Virtus Pallacanestro Bologna
- Position: Shooting guard / small forward
- League: Serie A2 Basket

Personal information
- Born: April 22, 1998 (age 28) Pietra Ligure, Italy
- Listed height: 6 ft 6 in (1.98 m)
- Listed weight: 190 lb (86 kg)

Career information
- Playing career: 2013–present

Career history
- 2013–present: Virtus Pallacanestro Bologna

= Tommaso Oxilia =

Italian basketball player

Tommaso Oxilia (born April 22, 1998) is an Italian professional basketball player for Virtus Pallacanestro Bologna.

== Professional career ==
A product of A.S.D. Basket Loano, Oxilia joined the youth ranks of Virtus Pallacanestro Bologna in 2013. He made his debut in Italy's top flight Lega Basket Serie A during the 2013-14 season.

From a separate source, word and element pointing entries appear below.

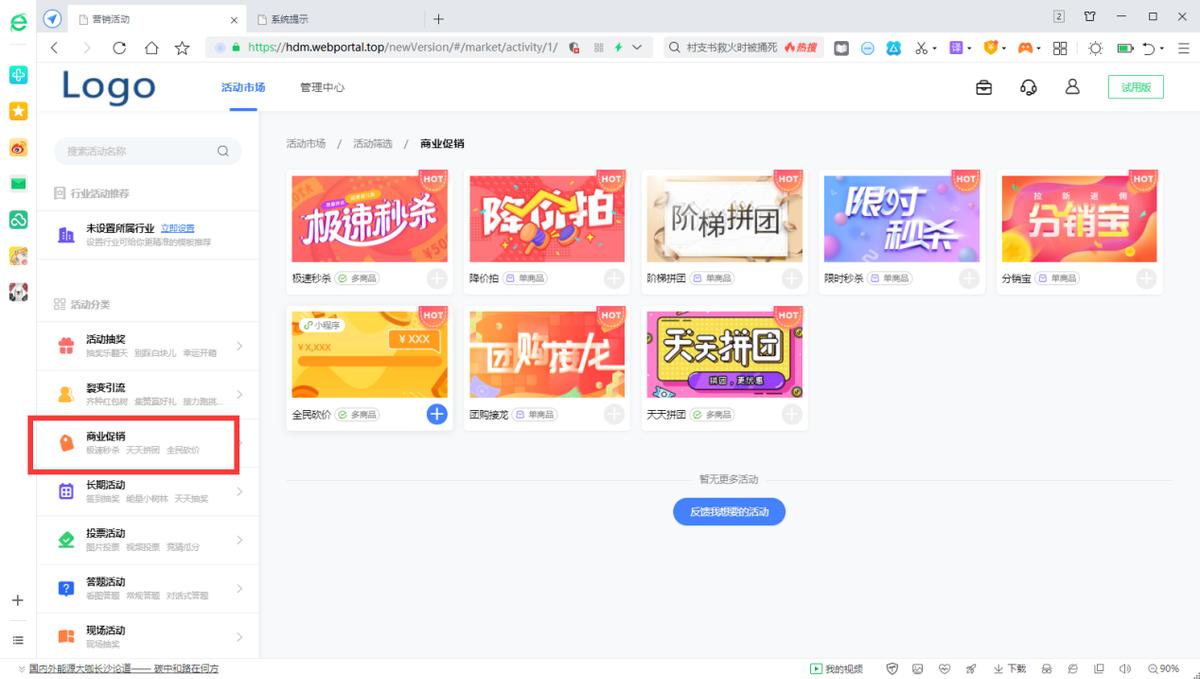Open the 天天拼团 activity thumbnail
The height and width of the screenshot is (679, 1200).
coord(723,352)
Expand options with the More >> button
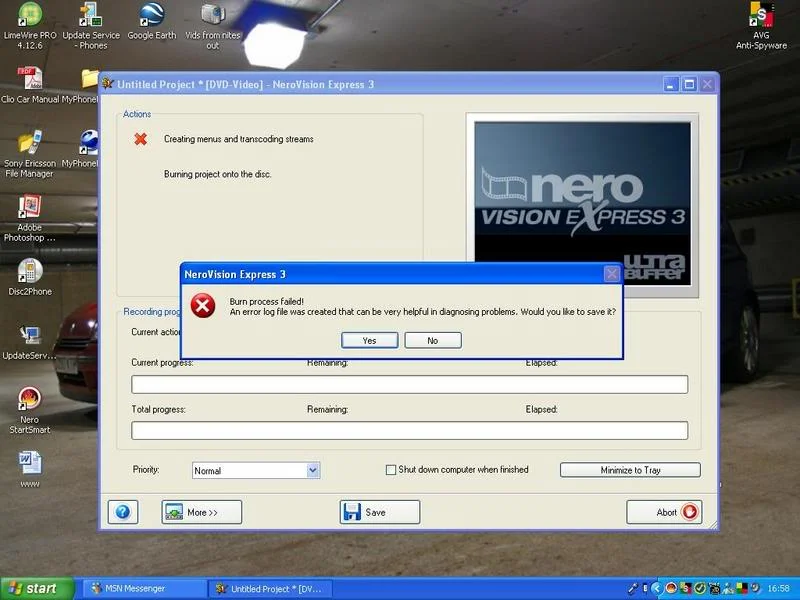Image resolution: width=800 pixels, height=600 pixels. point(202,512)
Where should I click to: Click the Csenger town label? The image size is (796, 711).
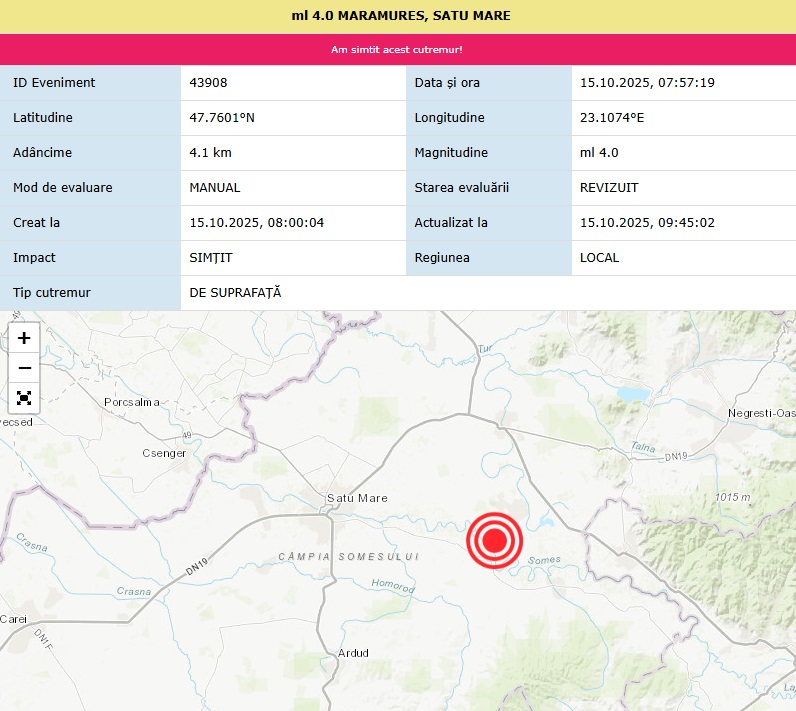pos(165,454)
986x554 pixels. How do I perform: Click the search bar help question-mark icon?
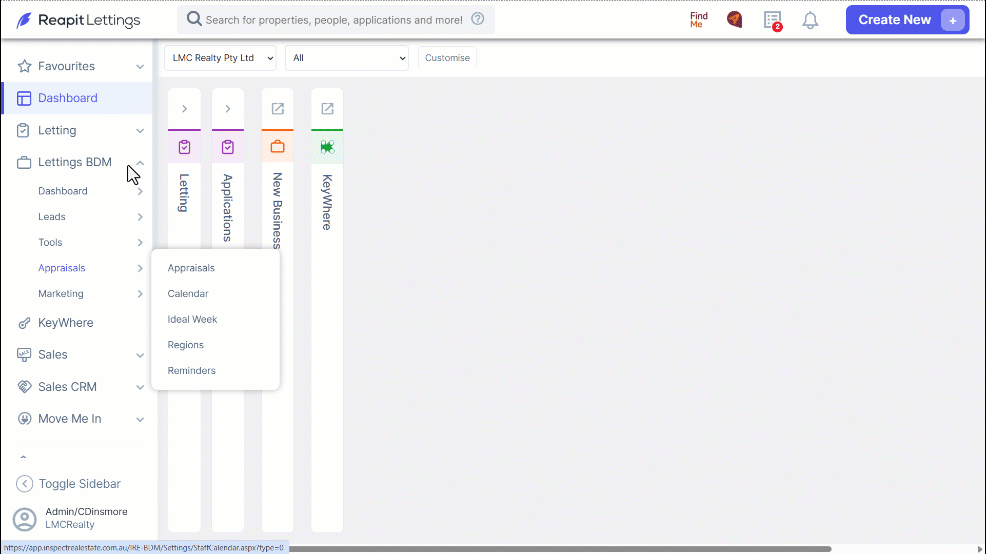[x=478, y=19]
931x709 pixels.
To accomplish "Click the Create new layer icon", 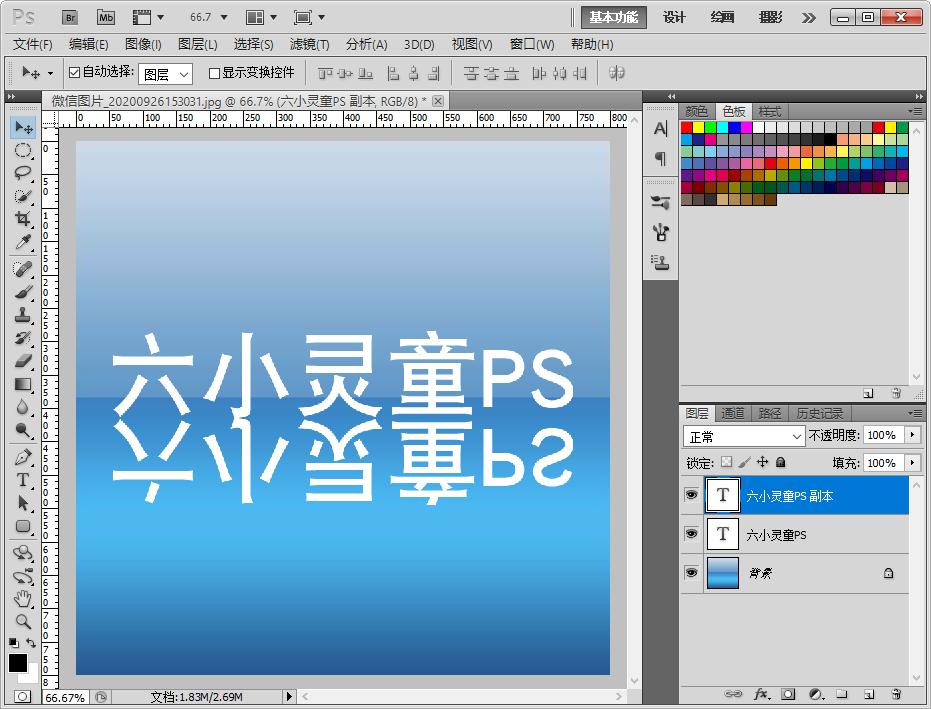I will coord(869,693).
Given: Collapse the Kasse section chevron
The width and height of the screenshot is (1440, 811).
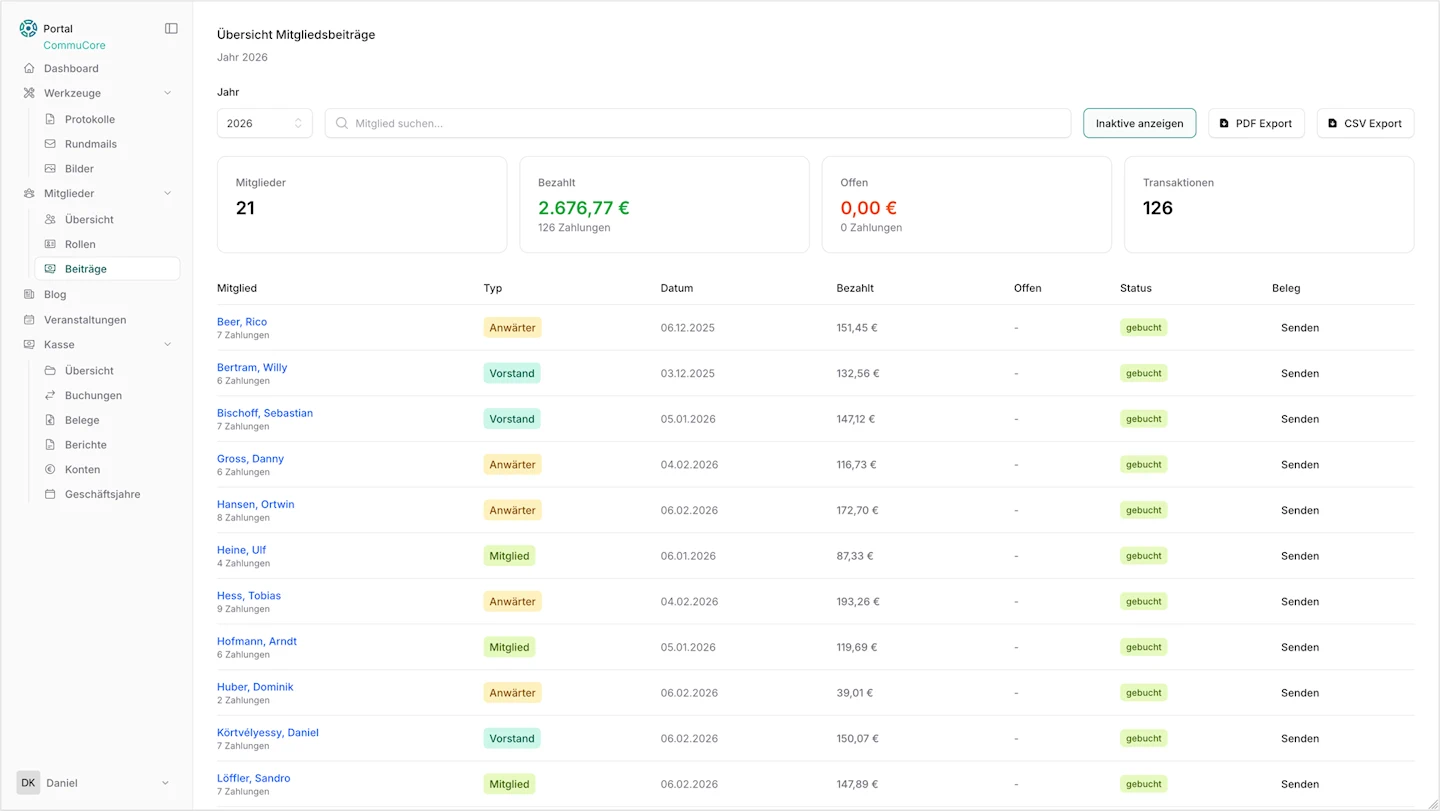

In 2016-17, Oxilia made 29 appearances for Bologna, averaging 3.1 points a contest, helping the squad capture the Serie A2 Basket championship after being relegated from the Serie A the year before.

== National team career ==
Oxilia competed with Italy's junior national team at the under-16 European Championship in 2014, and he won a bronze medal with the Italian under-18 national team at the 2016 U18 European Championship.

In July 2017, he was influential in helping Italy;s junior national team win a silver medal at the FIBA U19 World Cup in Egypt, while leading the team in scoring (12.9 points per game) and rebounding (8.0 rebounds per game) throughout the tournament. He was named to the tournament's All-Star-Five.